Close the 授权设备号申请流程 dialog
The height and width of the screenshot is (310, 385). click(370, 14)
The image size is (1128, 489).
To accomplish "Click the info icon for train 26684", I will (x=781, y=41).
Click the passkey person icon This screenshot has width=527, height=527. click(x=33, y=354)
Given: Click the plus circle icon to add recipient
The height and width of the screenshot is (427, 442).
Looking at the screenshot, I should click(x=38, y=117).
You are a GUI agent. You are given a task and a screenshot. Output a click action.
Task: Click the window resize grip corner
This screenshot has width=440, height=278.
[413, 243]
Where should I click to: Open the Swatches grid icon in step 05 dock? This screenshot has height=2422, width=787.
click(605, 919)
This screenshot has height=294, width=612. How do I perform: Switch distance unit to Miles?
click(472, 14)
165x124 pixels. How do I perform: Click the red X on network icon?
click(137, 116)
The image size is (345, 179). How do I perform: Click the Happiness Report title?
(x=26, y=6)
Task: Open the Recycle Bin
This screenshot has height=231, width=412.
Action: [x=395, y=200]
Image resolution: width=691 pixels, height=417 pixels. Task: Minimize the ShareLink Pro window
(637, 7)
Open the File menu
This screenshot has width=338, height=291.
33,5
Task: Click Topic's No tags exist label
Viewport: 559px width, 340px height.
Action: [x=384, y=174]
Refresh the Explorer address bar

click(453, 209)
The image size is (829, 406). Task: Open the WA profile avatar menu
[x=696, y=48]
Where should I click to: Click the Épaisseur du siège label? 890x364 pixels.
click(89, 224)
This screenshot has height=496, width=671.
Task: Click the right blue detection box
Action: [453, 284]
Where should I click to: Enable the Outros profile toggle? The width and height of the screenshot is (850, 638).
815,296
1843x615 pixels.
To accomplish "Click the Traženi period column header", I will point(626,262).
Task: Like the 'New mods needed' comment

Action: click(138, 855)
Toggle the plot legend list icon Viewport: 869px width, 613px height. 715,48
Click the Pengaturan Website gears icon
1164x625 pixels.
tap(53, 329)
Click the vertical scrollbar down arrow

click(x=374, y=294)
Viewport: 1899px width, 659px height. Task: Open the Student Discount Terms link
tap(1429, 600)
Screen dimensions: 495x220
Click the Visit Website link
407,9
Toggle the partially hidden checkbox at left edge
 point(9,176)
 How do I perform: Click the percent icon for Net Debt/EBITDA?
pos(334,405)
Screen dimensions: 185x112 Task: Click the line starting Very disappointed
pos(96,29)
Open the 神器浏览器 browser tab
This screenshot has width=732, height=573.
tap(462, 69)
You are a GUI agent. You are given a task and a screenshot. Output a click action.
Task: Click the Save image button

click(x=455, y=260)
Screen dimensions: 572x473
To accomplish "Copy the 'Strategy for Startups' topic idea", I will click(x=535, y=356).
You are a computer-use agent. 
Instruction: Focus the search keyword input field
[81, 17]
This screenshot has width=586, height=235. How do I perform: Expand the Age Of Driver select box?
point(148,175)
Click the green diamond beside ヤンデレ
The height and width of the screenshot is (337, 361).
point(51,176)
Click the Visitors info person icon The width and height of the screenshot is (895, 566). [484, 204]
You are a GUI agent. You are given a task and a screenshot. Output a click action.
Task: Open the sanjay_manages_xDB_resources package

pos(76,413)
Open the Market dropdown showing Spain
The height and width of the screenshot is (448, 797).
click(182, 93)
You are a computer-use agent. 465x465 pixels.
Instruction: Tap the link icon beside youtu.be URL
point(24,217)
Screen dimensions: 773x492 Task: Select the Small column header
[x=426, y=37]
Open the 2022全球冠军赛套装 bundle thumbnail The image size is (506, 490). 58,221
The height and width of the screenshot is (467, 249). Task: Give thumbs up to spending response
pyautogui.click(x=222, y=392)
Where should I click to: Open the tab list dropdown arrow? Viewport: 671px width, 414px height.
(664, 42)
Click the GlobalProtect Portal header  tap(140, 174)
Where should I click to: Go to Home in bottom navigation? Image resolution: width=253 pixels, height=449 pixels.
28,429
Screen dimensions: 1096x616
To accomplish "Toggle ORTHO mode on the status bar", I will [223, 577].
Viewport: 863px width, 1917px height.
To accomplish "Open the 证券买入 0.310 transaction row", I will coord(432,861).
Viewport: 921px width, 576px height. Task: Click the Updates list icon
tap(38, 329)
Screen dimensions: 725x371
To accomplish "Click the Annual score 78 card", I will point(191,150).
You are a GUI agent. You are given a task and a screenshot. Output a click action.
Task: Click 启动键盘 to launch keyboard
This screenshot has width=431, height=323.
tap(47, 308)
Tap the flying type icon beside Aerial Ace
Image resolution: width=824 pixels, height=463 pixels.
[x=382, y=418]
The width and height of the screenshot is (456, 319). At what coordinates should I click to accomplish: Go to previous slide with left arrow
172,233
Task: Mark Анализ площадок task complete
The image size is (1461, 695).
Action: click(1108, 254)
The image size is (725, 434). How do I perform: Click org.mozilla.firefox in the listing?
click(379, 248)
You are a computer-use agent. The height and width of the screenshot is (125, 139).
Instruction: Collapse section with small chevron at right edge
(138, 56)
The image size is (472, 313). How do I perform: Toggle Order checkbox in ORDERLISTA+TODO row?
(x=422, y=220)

WORK TO COMPLETE: Given the data above, which lines hold the string "person"? Return them.

YOUR RESPONSE:
Click the passkey person icon This screenshot has width=527, height=527. click(x=33, y=354)
Click the Visitors info person icon The width and height of the screenshot is (895, 566). [484, 204]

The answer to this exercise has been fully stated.